For New York-based investment bank Citi, Hong Kong and the rest of the bay area will be a key area of focus, according to Aveline San, CEO for Hong Kong and Macau.
“Citi’s global network is increasingly relevant to the fast-growing mid-size companies in the Greater Bay Area, which are … going global at record pace,” San said.
“Our aim is to support these clients and help them achieve their aspirations for international expansion and growth. Equally, we are able to support business owners and entrepreneurs on their wealth needs.”
In Hong Kong, San said Citi sees “opportunities for further growth from local corporates and … several hundred Fortune 500 companies that operate in areas such as green and sustainable financing.”
“We will continue to invest in our wealth management business as Hong Kong solidifies its position as Asia’s premier wealth management hub,” said Luanne Lim, chief executive of HSBC Hong Kong. “HSBC has developed a range of private banking, family office, wealth management and insurance services to capture the growing opportunities.
“The government is also engaged and providing active policy support, including a focus on family offices, tax breaks and an investment migration scheme.”
The city’s largest note-issuing bank is scheduled to hold the first ever HSBC Global Investment Summit in April, bringing investors, companies and thought leaders from across the world to Hong Kong, Lim said.
“We will continue to work with the authorities and industry partners to roll out initiatives such as digital currencies for cross-border payments, tokenisation of financial instruments and further CBDC (central bank digital currencies) pilots in Hong Kong, bringing efficiency, transparency and lower costs to traditional finance,” Lim said.
“The wealth management landscape in Asia is witnessing a significant shift towards discretionary mandates,” he said. “We expect a faster adoption of discretionary investments, driven by insights from past cycles and a generational wealth transfer favouring delegation.”
In 2023, the bank opened its new office at Two Taikoo Place in Quarry Bay. It is now looking to boost its recurring revenues and expand its presence through talent acquisition, Shick added.
For Singapore-based digital wealth adviser Endowus, the wealth management business should be “conflict-free” and have a deep impact on lives, society, and future generations, according to Gregory Van, its CEO. Endowus expanded in Hong Kong last year as it sought to leverage the city’s bid to become a top wealth centre.

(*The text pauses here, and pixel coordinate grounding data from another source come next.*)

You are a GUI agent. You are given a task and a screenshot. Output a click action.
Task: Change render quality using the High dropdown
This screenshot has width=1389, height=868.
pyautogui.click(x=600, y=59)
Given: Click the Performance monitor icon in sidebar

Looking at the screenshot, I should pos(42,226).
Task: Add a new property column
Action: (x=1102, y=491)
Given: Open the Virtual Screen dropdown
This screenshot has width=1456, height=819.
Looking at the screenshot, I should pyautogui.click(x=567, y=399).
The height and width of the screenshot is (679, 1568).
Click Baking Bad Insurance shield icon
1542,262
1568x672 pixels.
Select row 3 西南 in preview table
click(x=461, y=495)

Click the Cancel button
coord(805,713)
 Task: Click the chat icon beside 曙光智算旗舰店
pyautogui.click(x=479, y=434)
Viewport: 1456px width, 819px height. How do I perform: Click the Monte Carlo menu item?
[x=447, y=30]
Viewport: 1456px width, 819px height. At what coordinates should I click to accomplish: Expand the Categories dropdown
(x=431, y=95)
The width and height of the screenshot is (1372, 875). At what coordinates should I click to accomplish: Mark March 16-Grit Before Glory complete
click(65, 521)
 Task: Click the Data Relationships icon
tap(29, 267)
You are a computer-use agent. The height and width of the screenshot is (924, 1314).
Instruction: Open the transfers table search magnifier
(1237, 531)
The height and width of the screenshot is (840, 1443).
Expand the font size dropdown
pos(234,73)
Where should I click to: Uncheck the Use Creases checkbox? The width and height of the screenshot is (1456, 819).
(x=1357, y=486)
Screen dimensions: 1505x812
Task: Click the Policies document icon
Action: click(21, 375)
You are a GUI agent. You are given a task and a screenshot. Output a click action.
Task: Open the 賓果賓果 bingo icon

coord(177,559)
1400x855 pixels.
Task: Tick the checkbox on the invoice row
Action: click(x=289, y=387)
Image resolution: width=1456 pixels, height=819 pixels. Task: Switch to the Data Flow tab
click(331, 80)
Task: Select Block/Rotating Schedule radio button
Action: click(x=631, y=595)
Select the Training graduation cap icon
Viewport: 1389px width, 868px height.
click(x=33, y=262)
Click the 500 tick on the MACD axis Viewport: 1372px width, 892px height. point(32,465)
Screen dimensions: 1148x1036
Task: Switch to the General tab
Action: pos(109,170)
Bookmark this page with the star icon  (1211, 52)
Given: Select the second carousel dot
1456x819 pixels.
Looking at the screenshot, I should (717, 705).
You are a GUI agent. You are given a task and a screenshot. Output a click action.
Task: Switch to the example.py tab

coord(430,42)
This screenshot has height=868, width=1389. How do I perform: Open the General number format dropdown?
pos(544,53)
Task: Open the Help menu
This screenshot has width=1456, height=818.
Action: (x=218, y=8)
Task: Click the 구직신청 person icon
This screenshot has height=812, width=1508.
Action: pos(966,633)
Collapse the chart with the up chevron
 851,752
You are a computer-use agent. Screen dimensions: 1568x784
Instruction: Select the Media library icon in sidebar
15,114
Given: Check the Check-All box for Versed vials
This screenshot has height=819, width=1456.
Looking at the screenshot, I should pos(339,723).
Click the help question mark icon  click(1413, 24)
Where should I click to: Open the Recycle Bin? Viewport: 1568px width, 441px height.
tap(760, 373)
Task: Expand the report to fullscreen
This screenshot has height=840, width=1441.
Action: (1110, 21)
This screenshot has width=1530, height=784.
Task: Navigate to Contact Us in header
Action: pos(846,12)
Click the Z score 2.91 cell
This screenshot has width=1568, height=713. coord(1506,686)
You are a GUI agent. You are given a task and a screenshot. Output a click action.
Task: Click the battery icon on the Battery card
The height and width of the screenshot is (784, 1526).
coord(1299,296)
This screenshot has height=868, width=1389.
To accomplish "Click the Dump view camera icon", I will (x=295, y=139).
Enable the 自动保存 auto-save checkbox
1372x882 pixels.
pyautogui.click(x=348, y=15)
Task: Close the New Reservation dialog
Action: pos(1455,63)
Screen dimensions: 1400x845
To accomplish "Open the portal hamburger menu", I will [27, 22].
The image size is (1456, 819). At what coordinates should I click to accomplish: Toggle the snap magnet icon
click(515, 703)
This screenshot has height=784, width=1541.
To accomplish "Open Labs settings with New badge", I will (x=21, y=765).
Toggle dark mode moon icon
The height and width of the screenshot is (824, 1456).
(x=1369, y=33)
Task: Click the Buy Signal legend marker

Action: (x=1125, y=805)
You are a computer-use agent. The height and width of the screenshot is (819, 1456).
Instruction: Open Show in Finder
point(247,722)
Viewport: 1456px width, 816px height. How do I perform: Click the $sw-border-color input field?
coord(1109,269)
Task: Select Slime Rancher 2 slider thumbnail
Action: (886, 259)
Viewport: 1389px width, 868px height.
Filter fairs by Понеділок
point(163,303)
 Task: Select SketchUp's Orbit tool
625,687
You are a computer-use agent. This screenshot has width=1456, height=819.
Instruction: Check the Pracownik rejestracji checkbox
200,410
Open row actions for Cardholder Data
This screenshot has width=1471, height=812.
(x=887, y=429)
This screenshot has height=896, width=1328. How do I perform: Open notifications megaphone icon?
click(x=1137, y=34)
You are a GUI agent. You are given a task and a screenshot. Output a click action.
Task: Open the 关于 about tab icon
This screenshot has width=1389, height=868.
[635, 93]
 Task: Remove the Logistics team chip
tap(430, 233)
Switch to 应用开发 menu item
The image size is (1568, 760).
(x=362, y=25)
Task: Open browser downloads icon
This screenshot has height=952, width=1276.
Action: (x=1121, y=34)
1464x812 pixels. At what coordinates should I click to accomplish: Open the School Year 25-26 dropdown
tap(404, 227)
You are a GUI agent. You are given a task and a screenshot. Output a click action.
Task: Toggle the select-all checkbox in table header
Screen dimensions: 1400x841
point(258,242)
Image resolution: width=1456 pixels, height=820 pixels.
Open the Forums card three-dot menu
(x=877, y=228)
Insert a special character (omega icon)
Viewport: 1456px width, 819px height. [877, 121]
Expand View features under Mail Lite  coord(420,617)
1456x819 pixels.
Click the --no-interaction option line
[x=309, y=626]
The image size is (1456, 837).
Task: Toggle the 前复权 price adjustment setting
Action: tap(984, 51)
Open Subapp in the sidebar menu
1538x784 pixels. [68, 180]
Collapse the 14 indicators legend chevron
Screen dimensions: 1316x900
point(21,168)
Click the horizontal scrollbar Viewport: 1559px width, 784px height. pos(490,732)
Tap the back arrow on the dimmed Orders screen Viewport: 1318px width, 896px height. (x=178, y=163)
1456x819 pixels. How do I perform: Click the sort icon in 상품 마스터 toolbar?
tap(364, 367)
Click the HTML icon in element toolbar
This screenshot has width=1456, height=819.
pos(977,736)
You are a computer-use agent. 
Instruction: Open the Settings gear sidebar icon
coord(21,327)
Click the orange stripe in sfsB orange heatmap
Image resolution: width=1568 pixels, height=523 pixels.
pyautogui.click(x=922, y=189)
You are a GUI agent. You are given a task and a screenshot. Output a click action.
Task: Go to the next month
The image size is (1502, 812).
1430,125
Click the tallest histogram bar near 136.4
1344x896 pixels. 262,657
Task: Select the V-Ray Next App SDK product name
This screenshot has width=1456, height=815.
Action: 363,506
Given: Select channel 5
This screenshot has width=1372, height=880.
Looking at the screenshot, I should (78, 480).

“Serving the Hong Kong market is a top priority in 2024,” Van said. “Hong Kong investors – individuals, family offices, and endowments – want to diversify, demand evidence-based advice, institutional-quality solutions and greater fee transparency.”
Meanwhile, a potential rebound in China’s economy and the benefits businesses are likely to gain from it should also come hand in hand with sustainability and broader ESG goals, said Vantage Capital Markets CEO Federico Bazzoni.
“My main priorities will be on being nimble, and diversifying and tailoring product offerings, being positioned to take advantage of a potential Chinese rebound and be concise in sustainability initiatives,” he said.
“In the current changing environment, clients and businesses are increasingly looking for flexible solution that are specifically tailored to the client group.”
Zurich Insurance will be betting on ESG and the bay area in the coming year, said Hong Kong CEO Eric Hui.
Fellow insurer Manulife Hong Kong and Macau is taking another tack by enhancing its services for mainland Chinese visitors, according to CEO Patrick Graham.
“To achieve these goals, we will continue to bolster our agency support with digital tools and advanced data analytics for more effective customer service, while also further expanding our medical partner networks across Hong Kong, Macau, and mainland China,” said Graham.
Abrdn is seeing a “growing interest in sustainable investment across Asia-Pacific” and will therefore focus on this area, said Irene Goh, head of Hong Kong at the UK-based investment firm.
Others, including Deutsche Bank, and sustainable tech start-ups Archireef and I2Cool are looking beyond Hong Kong and mainland China to drive growth.
“We will focus on leveraging the strong foundation that we have built globally and in the Asia-Pacific region to drive consistent revenue growth, operational efficiency and efficient capital management,” said Joe Lai, CEO of Deutsche Bank Hong Kong and chairman, origination and advisory, Asia Investment Bank.
Archireef is planning to enhance its data collection to measure the impact on marine ecosystems, said co-founders Vriko Yu and Deniz Tekerek in a joint statement.
“We also want to increase our investment in core R&D, which will mostly be driven by a recruitment push across Hong Kong and Abu Dhabi,” they said.
Intellectual property protection will also be an important focus as I2Cool will “prioritise patent research and development to safeguard our innovative ideas and ensure a competitive edge in the market,” said co-founder and CEO Martin Zhu.